Find the interview mentioned here and all our oral histories from the search feature on our home page. You can search by name, key word, and several other criteria.
Anjali George is a junior at UC Berkeley majoring in Sociology. She enjoys reading, dancing and being in nature. She was an Undergraduate Research Apprentice Program intern with the Oral History Center in spring 2022, during which time she worked on a podcast for the Save Mount Diablo Oral History Project.
Anjali George, OHC URAP intern
When I joined the Save Mount Diablo Oral History Project offered through The Oral History Center’s Berkeley Remix podcast, I really did not have any idea what I was doing—I had no experience in oral history, very little knowledge of Save Mount Diablo and no understanding of podcasts beyond the fact that I enjoy listening to them. Yet, I knew immediately that this was something I deeply wanted to do. Despite my lack of experience, I have always been fascinated by the practice of oral history and the importance of documenting and sharing history in a way that is accessible to the public. From what little I knew of Save Mount Diablo at the time (a land trust and conservation organization in the East Bay), I felt drawn to its mission and values, and I knew I wanted to be part of this effort to celebrate and preserve its history through the podcast.
As I worked through the Save Mount Diablo interviews that had been compiled for this oral history project, I learned so much more about the organization and environmental conservation in general, as well as about myself and my own relationship with the environment. I think what I initially found compelling about the organization was its focus on fostering education and community in order to sustain its more physical goals, like fundraising and land conservation. Ted Clement, who has been Save Mount Diablo’s executive director since 2015, had so many insightful thoughts and experiences that he shared in his interview. Hearing him speak about how the climate crisis, at its core, is “a materialization of our very poor relationship with nature,” very clearly put the organization’s education branch into perspective. Ted explained that the widespread disconnect between people and nature calls for an entire cultural realignment, which is where education comes into play. After stepping into his role in the organization, Ted immediately prioritized education as a primary goal, so that the broader community can start to transform its cultural values and develop a healthier, more meaningful relationship with nature. He spoke of earth-centered cultures, in which nature is considered sacred, placed “at the center of the value system.” Listening to Ted’s interview, it became clear that Save Mount Diablo is more than just a land trust and conservation organization—its efforts to spread awareness and educate the public, coupled with its desire to connect people to nature and to one another, make its work so much more impactful in creating sustainable change.

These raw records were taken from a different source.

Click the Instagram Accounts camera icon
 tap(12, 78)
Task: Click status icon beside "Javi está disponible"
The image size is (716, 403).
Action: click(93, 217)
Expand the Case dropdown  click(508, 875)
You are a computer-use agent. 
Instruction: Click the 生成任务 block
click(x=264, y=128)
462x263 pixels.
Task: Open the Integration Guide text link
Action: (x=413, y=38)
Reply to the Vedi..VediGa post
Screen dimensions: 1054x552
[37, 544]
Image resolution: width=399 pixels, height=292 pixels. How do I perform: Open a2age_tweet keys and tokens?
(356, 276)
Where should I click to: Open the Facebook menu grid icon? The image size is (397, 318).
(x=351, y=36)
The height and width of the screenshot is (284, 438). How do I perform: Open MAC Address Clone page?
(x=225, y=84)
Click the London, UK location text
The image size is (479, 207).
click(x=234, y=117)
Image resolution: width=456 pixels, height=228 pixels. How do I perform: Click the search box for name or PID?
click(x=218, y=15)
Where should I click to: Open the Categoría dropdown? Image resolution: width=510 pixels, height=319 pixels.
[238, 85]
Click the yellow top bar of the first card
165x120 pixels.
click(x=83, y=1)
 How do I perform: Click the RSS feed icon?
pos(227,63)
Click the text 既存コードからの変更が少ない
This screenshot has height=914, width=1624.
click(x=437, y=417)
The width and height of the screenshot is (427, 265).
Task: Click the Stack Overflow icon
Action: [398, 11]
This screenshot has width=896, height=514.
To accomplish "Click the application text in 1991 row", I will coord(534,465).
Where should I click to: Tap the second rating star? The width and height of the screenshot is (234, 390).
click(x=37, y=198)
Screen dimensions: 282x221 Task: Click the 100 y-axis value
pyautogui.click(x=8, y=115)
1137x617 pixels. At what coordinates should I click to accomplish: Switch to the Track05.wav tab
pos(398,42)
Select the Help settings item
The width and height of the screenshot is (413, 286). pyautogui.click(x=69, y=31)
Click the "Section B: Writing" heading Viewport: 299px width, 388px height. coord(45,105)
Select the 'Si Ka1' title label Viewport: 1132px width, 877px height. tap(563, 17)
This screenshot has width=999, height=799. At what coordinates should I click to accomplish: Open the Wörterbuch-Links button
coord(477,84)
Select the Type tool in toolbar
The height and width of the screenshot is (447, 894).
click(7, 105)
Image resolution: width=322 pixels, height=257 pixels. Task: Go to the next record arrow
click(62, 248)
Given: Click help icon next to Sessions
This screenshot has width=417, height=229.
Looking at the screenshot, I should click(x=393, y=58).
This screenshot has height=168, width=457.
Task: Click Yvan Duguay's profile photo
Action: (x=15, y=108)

Even with my lack of oral history experience prior to this project, I have always found it so crucial to understand history in general, not only to learn from the past, but also to preserve it. And in that sense, I have a deep admiration for the practice of oral history and the way it preserves and passes along different histories, especially regarding topics and perspectives that often get overshadowed or overlooked. Working with Ted’s interview—as well as all of the other interviews that had been conducted—really reinforced the importance of oral history for me, in the sense that hearing the history from those who actually experienced it adds so much more depth and understanding to the story. On the more technical side, I hadn’t previously understood the complexities of creating a podcast—or more broadly, even taking primary sources and turning them into a developed, cohesive story. By listening to the interviews and reading through the transcripts, I quickly began to recognize what pieces of information were important to get across to the audience. From there, I learned how to develop a narrative that conveys the relevant information while also speaking to the audience and making them care about the story. Even the thought process that goes into crafting a compelling story—drawing on charismatic speakers, finding quotes that are both significant to the story and also entertaining to hear, summarizing information that might be too dense or nuanced for an audience to bother sitting through—there are so many small details to take into consideration to be able to turn those initial interviews into a finished product.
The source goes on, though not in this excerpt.